Nos últimos dias, o presidente da Câmara tentou posar de construtor de pontes. Na tarde de quarta, ele foi ao ministro Gilmar Mendes, ao lado de Ciro Nogueira, na tentativa de acender o cachimbo da paz. Percebeu o ar rarefeito. Gilmar tentava alinhavar uma alternativa jurídica ao impasse do rombo dos precatórios, que daria ao governo um respiro orçamentário, mas indicou que o caso não tem solução. Os dois representantes do alto comando do Centrão saíram de lá convencidos de que não havia clima para pacificação e transmitiram essa impressão a Bolsonaro. Isso fez com que o presidente da República recorresse a Temer para destravar o diálogo com o Supremo. Diante da urgência, Bolsonaro enviou um avião da frota presidencial para buscar Temer em São Paulo. O ex-presidente chegou a Brasília às 11h30. Os dois almoçaram e permaneceram juntos durante toda a tarde. Foi quando Temer redigiu a nota em que Bolsonaro tentou afagar o STF e pôs o presidente e Alexandre de Moraes em contato. Horas mais tarde, o ex-presidente, com ar de satisfação, se incumbiu de falar sobre seu feito. Segundo ele, a conversa entre Bolsonaro e Moraes foi pacífica, com direito até a uma metáfora futebolística. “A partir de hoje a nossa única divergência será que eu torço para o Palmeiras e você para o Corinthians”, teria dito o presidente ao ministro, de acordo com o relato de Temer.

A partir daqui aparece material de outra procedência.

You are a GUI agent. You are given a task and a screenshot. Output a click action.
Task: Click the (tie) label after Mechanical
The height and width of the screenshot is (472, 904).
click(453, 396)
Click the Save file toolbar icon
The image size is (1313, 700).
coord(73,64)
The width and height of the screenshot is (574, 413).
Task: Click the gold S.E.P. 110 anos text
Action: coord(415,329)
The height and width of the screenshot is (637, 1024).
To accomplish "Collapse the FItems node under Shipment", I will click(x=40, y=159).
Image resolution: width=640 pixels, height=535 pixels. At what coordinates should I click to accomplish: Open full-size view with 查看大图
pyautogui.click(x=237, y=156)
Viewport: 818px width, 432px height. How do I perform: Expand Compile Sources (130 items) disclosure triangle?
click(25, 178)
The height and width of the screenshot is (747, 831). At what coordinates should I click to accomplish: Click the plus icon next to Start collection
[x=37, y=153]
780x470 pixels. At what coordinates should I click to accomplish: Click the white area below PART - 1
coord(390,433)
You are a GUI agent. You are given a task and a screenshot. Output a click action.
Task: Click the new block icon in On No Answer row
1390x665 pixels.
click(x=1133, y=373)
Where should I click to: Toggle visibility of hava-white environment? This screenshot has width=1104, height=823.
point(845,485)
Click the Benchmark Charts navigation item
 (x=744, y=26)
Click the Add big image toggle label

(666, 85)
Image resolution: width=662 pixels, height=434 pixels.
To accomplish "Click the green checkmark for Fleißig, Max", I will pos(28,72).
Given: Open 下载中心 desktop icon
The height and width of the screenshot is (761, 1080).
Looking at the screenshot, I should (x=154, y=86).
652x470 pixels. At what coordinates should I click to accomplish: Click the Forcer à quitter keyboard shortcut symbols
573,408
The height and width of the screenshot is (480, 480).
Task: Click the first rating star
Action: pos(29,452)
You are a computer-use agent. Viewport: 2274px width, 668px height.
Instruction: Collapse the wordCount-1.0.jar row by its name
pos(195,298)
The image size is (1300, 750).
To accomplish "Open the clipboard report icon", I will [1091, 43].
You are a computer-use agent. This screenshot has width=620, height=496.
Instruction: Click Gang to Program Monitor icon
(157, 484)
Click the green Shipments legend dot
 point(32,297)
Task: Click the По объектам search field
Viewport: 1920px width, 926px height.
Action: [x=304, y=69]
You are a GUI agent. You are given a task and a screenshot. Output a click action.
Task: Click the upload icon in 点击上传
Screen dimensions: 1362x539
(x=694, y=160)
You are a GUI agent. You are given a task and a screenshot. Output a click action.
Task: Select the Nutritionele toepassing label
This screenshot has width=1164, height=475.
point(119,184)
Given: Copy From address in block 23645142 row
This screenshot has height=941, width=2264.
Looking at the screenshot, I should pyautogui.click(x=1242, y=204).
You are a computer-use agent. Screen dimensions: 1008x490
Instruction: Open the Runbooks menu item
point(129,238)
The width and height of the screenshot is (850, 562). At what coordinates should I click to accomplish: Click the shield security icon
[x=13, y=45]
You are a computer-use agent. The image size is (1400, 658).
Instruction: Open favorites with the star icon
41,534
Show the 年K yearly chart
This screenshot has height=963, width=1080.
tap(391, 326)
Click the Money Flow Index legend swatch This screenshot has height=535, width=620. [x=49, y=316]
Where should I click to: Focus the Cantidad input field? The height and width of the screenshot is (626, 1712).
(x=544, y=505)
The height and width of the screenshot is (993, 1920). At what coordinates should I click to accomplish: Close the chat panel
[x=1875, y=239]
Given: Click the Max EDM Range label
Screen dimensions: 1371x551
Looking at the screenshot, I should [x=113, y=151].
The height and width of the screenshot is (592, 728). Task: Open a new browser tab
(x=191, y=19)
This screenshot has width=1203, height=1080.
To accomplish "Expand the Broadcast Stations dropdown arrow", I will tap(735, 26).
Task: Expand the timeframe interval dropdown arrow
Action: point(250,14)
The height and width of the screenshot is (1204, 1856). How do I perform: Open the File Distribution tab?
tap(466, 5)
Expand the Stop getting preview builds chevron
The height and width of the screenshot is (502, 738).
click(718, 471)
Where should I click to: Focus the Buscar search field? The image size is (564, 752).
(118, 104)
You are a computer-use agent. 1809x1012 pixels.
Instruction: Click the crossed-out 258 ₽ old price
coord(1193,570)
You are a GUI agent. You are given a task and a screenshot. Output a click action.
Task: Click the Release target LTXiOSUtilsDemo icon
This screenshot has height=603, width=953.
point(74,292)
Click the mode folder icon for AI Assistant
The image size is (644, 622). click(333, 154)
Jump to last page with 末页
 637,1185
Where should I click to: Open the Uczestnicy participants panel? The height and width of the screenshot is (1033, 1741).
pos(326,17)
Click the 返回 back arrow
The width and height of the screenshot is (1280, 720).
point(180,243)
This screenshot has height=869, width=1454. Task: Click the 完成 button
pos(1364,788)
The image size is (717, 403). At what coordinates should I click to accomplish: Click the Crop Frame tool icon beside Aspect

Até a noite desta quinta, Alexandre de Moraes não havia se manifestado. A ver como ele passará a proceder a partir de agora. A maior dúvida é se diminuirá o peso da caneta nos processos em que investiga as suspeitas de crimes que envolvem as falanges bolsonaristas. Por mais que, em meio aos ataques de Jair Bolsonaro, o ministro tenha recebido afagos e apoios de toda parte, seu estilo impetuoso está longe de ser uma unanimidade mesmo entre os críticos do governo. Em privado, muitos personagens relevantes do meio político avaliam que ele estica por demais a corda e, assim, acaba contribuindo para o tensionamento. Nesta semana, o vice Hamilton Mourão, que não é bem um defensor ferrenho de Bolsonaro, verbalizou a crítica, em tom sóbrio. “Juiz não pode conduzir inquérito”, disse. Isso não significa, obviamente, que o STF precise ser fechado, como bradava a turba bolsonarista, ou que seja aceitável um presidente da República não cumprir ordens judiciais.
A semana termina com uma enorme interrogação no ar. A dúvida, que só o tempo será capaz de sanar, é qual dos Bolsonaros vai sair do acordo surgido no pós-guerra: se será mesmo o sujeito manso da nota escrita por Temer ou se voltará à cena aquele outro, dos discursos golpistas inflamados do Sete de Setembro. Certeza mesmo há uma: nem um nem outro reúne mais as condições necessárias para conduzir o país.